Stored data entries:
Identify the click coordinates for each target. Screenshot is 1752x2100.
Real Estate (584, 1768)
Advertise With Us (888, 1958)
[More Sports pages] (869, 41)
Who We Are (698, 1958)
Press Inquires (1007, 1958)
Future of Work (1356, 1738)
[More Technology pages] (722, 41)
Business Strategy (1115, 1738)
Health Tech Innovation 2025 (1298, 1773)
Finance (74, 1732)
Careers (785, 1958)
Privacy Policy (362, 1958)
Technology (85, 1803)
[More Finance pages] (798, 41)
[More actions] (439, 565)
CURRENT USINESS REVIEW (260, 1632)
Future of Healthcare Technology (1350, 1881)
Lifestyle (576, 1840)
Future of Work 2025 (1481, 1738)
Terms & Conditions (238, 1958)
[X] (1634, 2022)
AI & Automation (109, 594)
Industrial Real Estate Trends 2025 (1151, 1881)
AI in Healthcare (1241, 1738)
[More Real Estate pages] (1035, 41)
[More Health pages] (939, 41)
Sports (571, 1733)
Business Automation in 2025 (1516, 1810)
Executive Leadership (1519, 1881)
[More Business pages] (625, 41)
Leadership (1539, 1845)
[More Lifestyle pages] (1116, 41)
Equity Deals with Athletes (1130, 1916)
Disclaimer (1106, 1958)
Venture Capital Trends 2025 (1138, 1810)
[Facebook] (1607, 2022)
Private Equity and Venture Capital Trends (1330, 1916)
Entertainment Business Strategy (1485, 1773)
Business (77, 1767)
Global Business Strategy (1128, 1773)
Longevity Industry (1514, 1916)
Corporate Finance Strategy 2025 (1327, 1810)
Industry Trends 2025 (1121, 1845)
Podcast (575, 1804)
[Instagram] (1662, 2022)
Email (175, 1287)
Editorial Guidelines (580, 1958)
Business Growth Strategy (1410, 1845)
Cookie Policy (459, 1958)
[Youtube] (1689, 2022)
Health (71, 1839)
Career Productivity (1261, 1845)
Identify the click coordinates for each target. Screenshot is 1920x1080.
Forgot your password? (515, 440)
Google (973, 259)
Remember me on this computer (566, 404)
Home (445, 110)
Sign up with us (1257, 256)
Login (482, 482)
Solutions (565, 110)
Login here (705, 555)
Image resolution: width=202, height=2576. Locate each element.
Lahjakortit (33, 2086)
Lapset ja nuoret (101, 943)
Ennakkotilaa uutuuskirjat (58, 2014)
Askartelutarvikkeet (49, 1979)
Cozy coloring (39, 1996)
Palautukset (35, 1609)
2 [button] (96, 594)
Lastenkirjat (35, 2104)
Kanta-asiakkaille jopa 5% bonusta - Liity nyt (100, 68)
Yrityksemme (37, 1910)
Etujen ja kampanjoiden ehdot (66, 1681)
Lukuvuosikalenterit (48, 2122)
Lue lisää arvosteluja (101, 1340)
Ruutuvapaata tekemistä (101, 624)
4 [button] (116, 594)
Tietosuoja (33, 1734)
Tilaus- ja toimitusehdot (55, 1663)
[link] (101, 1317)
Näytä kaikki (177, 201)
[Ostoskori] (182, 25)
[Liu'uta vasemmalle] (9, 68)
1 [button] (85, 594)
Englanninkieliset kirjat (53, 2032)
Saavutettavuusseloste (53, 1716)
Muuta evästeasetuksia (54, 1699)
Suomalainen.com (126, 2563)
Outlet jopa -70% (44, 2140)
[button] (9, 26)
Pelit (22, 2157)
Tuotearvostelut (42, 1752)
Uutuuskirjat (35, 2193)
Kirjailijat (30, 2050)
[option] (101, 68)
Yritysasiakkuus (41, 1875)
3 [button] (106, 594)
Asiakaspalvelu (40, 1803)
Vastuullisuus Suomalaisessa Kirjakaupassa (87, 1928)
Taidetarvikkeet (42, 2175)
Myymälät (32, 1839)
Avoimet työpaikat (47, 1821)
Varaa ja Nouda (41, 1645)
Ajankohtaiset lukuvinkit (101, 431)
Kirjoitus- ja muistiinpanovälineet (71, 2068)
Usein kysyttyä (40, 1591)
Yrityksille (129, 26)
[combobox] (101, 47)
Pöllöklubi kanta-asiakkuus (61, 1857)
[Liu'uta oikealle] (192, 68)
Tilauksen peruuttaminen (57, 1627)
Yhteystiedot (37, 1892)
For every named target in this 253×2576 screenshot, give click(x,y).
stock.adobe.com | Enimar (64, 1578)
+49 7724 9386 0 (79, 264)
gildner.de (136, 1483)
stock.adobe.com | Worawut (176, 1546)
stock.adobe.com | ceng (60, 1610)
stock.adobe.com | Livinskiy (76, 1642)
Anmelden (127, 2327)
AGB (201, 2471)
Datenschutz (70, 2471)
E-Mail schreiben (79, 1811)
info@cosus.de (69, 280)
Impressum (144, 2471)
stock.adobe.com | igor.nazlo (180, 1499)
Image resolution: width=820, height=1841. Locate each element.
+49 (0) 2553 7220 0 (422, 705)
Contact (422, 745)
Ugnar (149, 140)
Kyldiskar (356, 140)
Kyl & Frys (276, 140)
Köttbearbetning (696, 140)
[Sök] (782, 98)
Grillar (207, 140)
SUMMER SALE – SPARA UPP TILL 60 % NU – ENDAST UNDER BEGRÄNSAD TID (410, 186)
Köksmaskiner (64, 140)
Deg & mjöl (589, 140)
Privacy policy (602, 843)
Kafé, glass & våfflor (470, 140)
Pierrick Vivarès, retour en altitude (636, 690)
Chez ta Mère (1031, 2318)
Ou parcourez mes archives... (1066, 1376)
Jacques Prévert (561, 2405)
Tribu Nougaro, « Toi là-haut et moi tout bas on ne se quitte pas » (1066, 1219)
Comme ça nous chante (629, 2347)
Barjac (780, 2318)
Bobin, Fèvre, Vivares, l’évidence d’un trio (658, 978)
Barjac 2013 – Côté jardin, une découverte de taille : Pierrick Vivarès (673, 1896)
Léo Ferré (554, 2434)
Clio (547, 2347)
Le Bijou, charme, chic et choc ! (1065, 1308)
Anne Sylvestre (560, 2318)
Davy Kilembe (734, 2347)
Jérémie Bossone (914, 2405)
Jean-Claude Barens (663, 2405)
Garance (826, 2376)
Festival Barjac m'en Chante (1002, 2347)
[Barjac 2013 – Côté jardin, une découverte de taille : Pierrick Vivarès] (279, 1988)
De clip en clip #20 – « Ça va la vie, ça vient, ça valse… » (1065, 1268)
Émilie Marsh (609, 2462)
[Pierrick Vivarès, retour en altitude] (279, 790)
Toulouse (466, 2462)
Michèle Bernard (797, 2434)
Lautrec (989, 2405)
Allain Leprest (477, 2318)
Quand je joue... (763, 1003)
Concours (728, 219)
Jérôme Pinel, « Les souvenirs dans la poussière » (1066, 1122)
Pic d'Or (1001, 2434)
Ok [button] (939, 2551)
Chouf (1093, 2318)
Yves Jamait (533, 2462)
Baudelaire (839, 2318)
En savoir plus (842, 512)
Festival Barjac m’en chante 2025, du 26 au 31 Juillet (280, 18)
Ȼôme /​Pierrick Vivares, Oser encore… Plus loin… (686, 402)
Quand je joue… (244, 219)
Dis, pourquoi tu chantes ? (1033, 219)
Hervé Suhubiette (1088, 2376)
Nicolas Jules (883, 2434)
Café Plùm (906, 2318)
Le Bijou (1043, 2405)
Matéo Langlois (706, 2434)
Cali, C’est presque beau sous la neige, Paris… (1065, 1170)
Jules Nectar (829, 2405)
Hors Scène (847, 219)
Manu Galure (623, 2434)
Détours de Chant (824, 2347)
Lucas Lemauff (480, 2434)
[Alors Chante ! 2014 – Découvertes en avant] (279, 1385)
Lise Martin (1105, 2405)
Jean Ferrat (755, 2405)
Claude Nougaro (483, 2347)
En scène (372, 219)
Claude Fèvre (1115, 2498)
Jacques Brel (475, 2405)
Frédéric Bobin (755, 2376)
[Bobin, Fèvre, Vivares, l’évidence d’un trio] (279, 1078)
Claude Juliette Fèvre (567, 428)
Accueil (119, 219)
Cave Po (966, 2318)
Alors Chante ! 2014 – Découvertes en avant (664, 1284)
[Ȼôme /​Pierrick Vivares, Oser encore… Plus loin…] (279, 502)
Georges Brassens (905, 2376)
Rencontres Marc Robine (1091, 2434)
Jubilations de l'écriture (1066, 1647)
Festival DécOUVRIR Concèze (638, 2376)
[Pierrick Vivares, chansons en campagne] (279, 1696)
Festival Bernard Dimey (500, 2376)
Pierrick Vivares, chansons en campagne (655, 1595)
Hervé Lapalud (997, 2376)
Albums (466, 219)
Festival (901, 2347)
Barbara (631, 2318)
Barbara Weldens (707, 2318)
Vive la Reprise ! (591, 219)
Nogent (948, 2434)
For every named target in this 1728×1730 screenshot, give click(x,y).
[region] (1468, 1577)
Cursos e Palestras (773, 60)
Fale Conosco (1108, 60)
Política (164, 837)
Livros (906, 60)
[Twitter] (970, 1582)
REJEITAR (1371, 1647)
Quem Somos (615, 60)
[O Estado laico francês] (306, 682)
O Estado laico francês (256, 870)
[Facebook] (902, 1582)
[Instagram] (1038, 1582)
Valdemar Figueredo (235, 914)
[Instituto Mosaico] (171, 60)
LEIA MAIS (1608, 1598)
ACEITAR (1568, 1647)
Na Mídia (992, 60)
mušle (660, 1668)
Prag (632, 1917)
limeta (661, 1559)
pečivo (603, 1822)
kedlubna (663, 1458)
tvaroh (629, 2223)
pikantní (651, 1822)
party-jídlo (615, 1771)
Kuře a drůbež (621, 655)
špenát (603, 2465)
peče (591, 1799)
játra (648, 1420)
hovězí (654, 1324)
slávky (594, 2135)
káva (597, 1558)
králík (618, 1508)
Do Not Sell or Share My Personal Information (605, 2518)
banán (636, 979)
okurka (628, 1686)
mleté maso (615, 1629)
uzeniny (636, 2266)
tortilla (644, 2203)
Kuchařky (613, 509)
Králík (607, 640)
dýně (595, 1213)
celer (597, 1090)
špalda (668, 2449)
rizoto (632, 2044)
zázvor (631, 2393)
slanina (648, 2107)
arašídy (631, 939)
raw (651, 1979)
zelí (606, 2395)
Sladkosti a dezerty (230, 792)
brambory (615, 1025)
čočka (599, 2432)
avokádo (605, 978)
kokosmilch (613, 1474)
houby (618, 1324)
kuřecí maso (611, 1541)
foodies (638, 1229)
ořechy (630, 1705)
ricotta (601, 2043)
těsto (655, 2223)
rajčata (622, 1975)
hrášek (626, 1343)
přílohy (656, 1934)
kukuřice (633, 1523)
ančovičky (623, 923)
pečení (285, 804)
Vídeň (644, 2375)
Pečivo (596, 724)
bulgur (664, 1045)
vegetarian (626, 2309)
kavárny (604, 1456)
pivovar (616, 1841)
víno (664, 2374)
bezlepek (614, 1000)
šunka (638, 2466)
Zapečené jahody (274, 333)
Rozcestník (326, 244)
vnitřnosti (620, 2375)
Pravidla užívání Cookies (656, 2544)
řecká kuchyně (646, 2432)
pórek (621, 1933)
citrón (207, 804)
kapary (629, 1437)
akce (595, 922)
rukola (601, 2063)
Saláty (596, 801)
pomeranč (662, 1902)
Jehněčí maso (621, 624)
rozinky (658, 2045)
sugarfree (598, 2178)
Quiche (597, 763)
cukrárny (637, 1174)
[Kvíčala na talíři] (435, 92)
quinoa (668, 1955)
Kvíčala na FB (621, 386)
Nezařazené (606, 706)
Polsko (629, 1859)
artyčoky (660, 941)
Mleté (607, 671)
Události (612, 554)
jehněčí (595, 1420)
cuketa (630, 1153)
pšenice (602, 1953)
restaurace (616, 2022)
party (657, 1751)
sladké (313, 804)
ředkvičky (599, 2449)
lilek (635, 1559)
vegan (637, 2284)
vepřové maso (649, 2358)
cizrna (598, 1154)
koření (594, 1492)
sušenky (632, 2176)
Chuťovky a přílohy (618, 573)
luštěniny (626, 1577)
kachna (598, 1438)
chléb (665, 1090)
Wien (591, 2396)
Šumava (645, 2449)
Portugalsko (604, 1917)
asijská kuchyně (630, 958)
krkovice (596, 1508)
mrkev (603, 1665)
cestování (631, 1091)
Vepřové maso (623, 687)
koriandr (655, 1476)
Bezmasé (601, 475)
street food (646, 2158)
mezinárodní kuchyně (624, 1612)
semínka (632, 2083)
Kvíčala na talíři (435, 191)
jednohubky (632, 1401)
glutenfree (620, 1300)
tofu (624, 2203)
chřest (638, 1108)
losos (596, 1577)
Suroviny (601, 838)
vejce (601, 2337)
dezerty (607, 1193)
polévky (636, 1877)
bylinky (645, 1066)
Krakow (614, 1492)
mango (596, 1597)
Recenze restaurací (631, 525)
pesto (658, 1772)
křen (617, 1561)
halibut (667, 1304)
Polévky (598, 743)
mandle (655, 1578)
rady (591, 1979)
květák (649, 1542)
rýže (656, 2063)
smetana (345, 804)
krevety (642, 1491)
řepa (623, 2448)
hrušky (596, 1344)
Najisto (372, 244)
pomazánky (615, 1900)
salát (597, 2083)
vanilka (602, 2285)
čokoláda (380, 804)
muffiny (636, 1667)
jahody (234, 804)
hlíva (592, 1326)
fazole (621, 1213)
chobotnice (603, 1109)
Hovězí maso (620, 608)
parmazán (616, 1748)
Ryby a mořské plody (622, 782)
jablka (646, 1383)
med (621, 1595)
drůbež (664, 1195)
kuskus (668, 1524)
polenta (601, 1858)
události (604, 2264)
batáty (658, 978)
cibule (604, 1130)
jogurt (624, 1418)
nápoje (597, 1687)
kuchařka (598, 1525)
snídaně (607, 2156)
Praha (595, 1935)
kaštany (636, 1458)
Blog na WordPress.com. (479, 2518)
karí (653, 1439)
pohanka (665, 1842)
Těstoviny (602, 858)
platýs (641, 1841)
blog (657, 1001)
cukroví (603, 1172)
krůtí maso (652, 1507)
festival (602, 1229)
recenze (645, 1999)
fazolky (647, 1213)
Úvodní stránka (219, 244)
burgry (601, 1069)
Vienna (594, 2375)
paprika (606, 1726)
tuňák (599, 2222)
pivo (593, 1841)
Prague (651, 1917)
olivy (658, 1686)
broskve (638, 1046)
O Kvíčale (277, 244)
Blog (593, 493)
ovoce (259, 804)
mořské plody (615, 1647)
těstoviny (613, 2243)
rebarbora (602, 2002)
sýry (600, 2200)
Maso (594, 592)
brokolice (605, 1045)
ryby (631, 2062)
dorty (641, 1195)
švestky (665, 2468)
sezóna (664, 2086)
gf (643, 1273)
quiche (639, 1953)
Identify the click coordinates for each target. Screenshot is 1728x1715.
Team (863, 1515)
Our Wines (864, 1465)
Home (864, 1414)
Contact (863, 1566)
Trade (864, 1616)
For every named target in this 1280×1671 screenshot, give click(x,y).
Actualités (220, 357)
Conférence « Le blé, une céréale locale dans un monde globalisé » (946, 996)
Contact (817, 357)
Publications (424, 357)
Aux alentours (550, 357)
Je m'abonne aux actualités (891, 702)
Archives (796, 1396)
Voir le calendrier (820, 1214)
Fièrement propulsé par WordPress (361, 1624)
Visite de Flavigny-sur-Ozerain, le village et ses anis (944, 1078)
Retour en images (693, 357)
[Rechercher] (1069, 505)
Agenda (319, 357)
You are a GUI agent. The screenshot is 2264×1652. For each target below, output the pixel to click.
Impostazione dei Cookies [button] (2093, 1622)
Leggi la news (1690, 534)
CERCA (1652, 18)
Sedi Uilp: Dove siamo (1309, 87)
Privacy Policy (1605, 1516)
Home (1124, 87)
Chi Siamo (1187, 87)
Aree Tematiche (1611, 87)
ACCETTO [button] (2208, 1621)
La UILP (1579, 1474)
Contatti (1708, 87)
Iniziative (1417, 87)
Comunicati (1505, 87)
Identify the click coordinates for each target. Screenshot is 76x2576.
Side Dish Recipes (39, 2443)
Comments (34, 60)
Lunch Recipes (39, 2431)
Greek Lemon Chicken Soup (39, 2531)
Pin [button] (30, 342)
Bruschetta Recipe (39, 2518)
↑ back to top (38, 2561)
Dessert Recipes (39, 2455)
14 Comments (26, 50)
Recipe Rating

● Requirement: Your task is to restate, word for word, the lines from the beginning of the records to the line with "Forgot your password? (515, 440)", inclusive.

● Task response:
Identify the click coordinates for each target. Screenshot is 1752x2100.
Real Estate (584, 1768)
Advertise With Us (888, 1958)
[More Sports pages] (869, 41)
Who We Are (698, 1958)
Press Inquires (1007, 1958)
Future of Work (1356, 1738)
[More Technology pages] (722, 41)
Business Strategy (1115, 1738)
Health Tech Innovation 2025 (1298, 1773)
Finance (74, 1732)
Careers (785, 1958)
Privacy Policy (362, 1958)
Technology (85, 1803)
[More Finance pages] (798, 41)
[More actions] (439, 565)
CURRENT USINESS REVIEW (260, 1632)
Future of Healthcare Technology (1350, 1881)
Lifestyle (576, 1840)
Future of Work 2025 (1481, 1738)
Terms & Conditions (238, 1958)
[X] (1634, 2022)
AI & Automation (109, 594)
Industrial Real Estate Trends 2025 (1151, 1881)
AI in Healthcare (1241, 1738)
[More Real Estate pages] (1035, 41)
[More Health pages] (939, 41)
Sports (571, 1733)
Business Automation in 2025 (1516, 1810)
Executive Leadership (1519, 1881)
[More Business pages] (625, 41)
Leadership (1539, 1845)
[More Lifestyle pages] (1116, 41)
Equity Deals with Athletes (1130, 1916)
Disclaimer (1106, 1958)
Venture Capital Trends 2025 (1138, 1810)
[Facebook] (1607, 2022)
Private Equity and Venture Capital Trends (1330, 1916)
Entertainment Business Strategy (1485, 1773)
Business (77, 1767)
Global Business Strategy (1128, 1773)
Longevity Industry (1514, 1916)
Corporate Finance Strategy 2025 (1327, 1810)
Industry Trends 2025 (1121, 1845)
Podcast (575, 1804)
[Instagram] (1662, 2022)
Email (175, 1287)
Editorial Guidelines (580, 1958)
Business Growth Strategy (1410, 1845)
Cookie Policy (459, 1958)
[Youtube] (1689, 2022)
Health (71, 1839)
Career Productivity (1261, 1845)
Identify the click coordinates for each target. Screenshot is 1920x1080.
Forgot your password? (515, 440)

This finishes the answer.